Search code examples
mahoutmahout-recommender

How mahout's recommendation evaluator works


Can anyone tell me how does mahout's RecommenderIRStatsEvaluator work? More specifically how it randomly splits training and testing data and what data the result is compare against? Based on my understating, you need some sort of ideal/expected result which you need to compare against actual result from the recommendation algorithm to find out TP or FP and thus compute precision or recall. But it looks like mahout provides a precision/recall score without that ideal/result.


Solution

  • The data is split into training and testing set using some relevance threshold value which you supply in the evaluate method of the RecommenderIRStatsEvaluator class. If this values is null there is method that computes it (computeThreshold). The class that splits the data into training and testing is GenericRelevantItemsDataSplitter. If you take a look into the code you can see that first the preferences for each user are sorted according the the value in descending order, and than only those that have value bigger than the relevanceThreshold are taken as relevant. Also notice that at most at are put into this set.

    @Override
      public FastIDSet getRelevantItemsIDs(long userID,
                                           int at,
                                           double relevanceThreshold,
                                           DataModel dataModel) throws TasteException {
        PreferenceArray prefs = dataModel.getPreferencesFromUser(userID);
        FastIDSet relevantItemIDs = new FastIDSet(at);
        prefs.sortByValueReversed();
        for (int i = 0; i < prefs.length() && relevantItemIDs.size() < at; i++) {
          if (prefs.getValue(i) >= relevanceThreshold) {
            relevantItemIDs.add(prefs.getItemID(i));
          }
        }
        return relevantItemIDs;
      }
    

    How the precision and the recall are computed you can see in the RecommenderIRStatsEvaluator.evaluate method. In short it is like this: First only one user is evaluated at a time. His preference values are split into relevant (as described above) and other. The relevant ones are used as test set, and the other together with all other users as training. Then top-at recommendations are produced for this user. Next the method looks whether some of the items that were taken aside as test set appear in the recommendation, and how many:

    int intersectionSize = 0;
          List<RecommendedItem> recommendedItems = recommender.recommend(userID, at, rescorer);
          for (RecommendedItem recommendedItem : recommendedItems) {
            if (relevantItemIDs.contains(recommendedItem.getItemID())) {
              intersectionSize++;
            }
      }
    

    The precision than is computed as follows:

    (double) intersectionSize / (double) numRecommendedItems
    

    Where numRecommendedItems is usually your at if the recommender produces at least at recommendations, otherwise smaller.

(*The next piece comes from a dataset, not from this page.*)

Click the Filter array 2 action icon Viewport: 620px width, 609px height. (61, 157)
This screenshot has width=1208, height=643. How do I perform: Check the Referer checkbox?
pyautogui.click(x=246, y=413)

    Similar, the recall is computed as follows:

    (double) intersectionSize / (double) numRelevantItems
    

    where numRelevantItems is the number of items in the test set for this user.

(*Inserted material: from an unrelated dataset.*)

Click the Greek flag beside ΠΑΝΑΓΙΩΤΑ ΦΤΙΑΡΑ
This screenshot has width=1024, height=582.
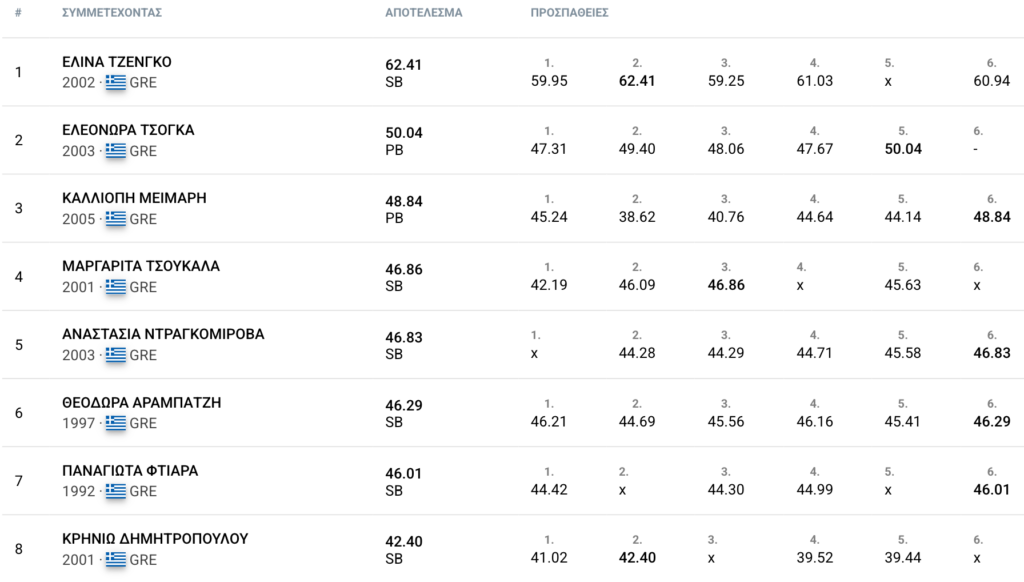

    The final precision and recall are macro average of all precisions and recalls for all users.

    Hope this answers your question.

    EDIT: To continue with your question, it is very tricky when evaluating IR statistics (precision and recall) for recommender systems, especially if you have small number of user preferences per user. In this book you can find very useful insights. It says that

    it is typically assumed that the not liked items would have not been liked even if they had been recommended i.e they are uninteresting or useless for the user. However, this may not be true, because the set of not liked items may contains some interesting items that the user did not select. For example, a user may not have liked an item because he was unaware of its existence, but after the recommendation exposed that item, the user can decide to select it. In any case when using IR statistics, the number of the FP is over estimated.